**Work to complete**:
When you reproduce the listing below, keep every entry exactly as written.

**Data to use**:

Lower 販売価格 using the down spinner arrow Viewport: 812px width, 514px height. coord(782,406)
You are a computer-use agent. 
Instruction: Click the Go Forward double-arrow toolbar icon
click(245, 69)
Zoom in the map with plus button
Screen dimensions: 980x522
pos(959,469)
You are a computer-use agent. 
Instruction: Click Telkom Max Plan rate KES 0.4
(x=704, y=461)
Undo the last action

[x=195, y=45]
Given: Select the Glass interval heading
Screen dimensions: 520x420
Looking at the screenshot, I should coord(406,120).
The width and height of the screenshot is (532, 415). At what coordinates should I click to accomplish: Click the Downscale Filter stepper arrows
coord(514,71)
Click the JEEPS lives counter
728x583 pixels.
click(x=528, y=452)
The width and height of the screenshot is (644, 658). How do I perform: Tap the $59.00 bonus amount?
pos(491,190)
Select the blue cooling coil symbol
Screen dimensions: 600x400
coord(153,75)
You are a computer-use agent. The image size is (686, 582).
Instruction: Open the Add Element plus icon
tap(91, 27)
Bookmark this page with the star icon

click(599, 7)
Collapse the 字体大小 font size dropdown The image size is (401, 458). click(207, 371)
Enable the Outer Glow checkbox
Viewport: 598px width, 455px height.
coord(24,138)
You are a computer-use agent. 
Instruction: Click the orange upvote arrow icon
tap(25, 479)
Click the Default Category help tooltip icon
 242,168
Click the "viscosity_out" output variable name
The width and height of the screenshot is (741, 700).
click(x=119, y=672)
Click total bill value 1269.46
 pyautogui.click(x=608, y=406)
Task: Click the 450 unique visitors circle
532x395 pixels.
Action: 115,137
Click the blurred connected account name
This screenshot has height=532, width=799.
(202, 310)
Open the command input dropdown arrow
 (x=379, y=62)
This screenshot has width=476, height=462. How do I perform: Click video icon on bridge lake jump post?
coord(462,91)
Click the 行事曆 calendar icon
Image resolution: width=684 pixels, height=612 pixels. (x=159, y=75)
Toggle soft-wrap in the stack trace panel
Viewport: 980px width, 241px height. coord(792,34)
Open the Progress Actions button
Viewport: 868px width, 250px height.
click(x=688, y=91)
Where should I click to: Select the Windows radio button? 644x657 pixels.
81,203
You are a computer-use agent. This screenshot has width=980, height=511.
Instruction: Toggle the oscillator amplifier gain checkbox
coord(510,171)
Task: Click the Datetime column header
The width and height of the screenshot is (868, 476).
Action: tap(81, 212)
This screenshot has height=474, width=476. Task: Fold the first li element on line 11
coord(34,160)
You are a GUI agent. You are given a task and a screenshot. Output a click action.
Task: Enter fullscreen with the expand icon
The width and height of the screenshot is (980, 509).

**Answer space**:
Lower 販売価格 using the down spinner arrow Viewport: 812px width, 514px height. coord(782,406)
You are a computer-use agent. 
Instruction: Click the Go Forward double-arrow toolbar icon
click(245, 69)
Zoom in the map with plus button
Screen dimensions: 980x522
pos(959,469)
You are a computer-use agent. 
Instruction: Click Telkom Max Plan rate KES 0.4
(x=704, y=461)
Undo the last action

[x=195, y=45]
Given: Select the Glass interval heading
Screen dimensions: 520x420
Looking at the screenshot, I should coord(406,120).
The width and height of the screenshot is (532, 415). At what coordinates should I click to accomplish: Click the Downscale Filter stepper arrows
coord(514,71)
Click the JEEPS lives counter
728x583 pixels.
click(x=528, y=452)
The width and height of the screenshot is (644, 658). How do I perform: Tap the $59.00 bonus amount?
pos(491,190)
Select the blue cooling coil symbol
Screen dimensions: 600x400
coord(153,75)
You are a computer-use agent. The image size is (686, 582).
Instruction: Open the Add Element plus icon
tap(91, 27)
Bookmark this page with the star icon

click(599, 7)
Collapse the 字体大小 font size dropdown The image size is (401, 458). click(207, 371)
Enable the Outer Glow checkbox
Viewport: 598px width, 455px height.
coord(24,138)
You are a computer-use agent. 
Instruction: Click the orange upvote arrow icon
tap(25, 479)
Click the Default Category help tooltip icon
 242,168
Click the "viscosity_out" output variable name
The width and height of the screenshot is (741, 700).
click(x=119, y=672)
Click total bill value 1269.46
 pyautogui.click(x=608, y=406)
Task: Click the 450 unique visitors circle
532x395 pixels.
Action: 115,137
Click the blurred connected account name
This screenshot has height=532, width=799.
(202, 310)
Open the command input dropdown arrow
 (x=379, y=62)
This screenshot has width=476, height=462. How do I perform: Click video icon on bridge lake jump post?
coord(462,91)
Click the 行事曆 calendar icon
Image resolution: width=684 pixels, height=612 pixels. (x=159, y=75)
Toggle soft-wrap in the stack trace panel
Viewport: 980px width, 241px height. coord(792,34)
Open the Progress Actions button
Viewport: 868px width, 250px height.
click(x=688, y=91)
Where should I click to: Select the Windows radio button? 644x657 pixels.
81,203
You are a computer-use agent. This screenshot has width=980, height=511.
Instruction: Toggle the oscillator amplifier gain checkbox
coord(510,171)
Task: Click the Datetime column header
The width and height of the screenshot is (868, 476).
Action: tap(81, 212)
This screenshot has height=474, width=476. Task: Fold the first li element on line 11
coord(34,160)
You are a GUI agent. You are given a task and a screenshot. Output a click action.
Task: Enter fullscreen with the expand icon
The width and height of the screenshot is (980, 509).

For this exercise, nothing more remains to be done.